**What to produce**
What you return should be the lines from the one with "1512x800 pixels." through the one with "the Pocket icon" in the data below, reproduced exactly with both ends, and no pictures at all.

**Information supplied**

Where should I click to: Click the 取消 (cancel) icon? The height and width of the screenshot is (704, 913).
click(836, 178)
...
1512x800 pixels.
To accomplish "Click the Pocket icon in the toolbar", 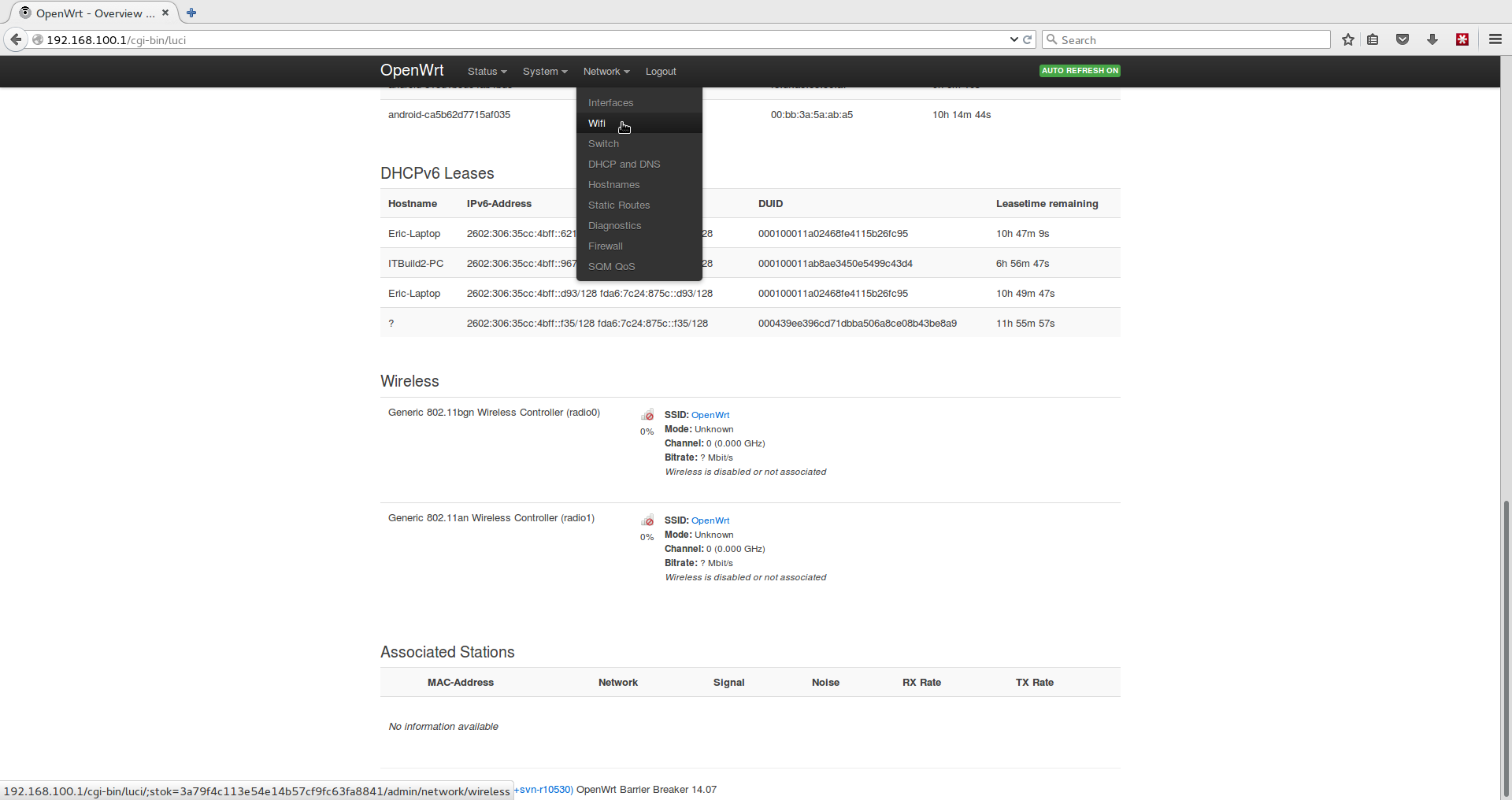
* * *
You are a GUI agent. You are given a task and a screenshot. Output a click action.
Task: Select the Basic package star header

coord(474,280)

**Solved problem**
1512x800 pixels.
To accomplish "Click the Pocket icon in the toolbar", 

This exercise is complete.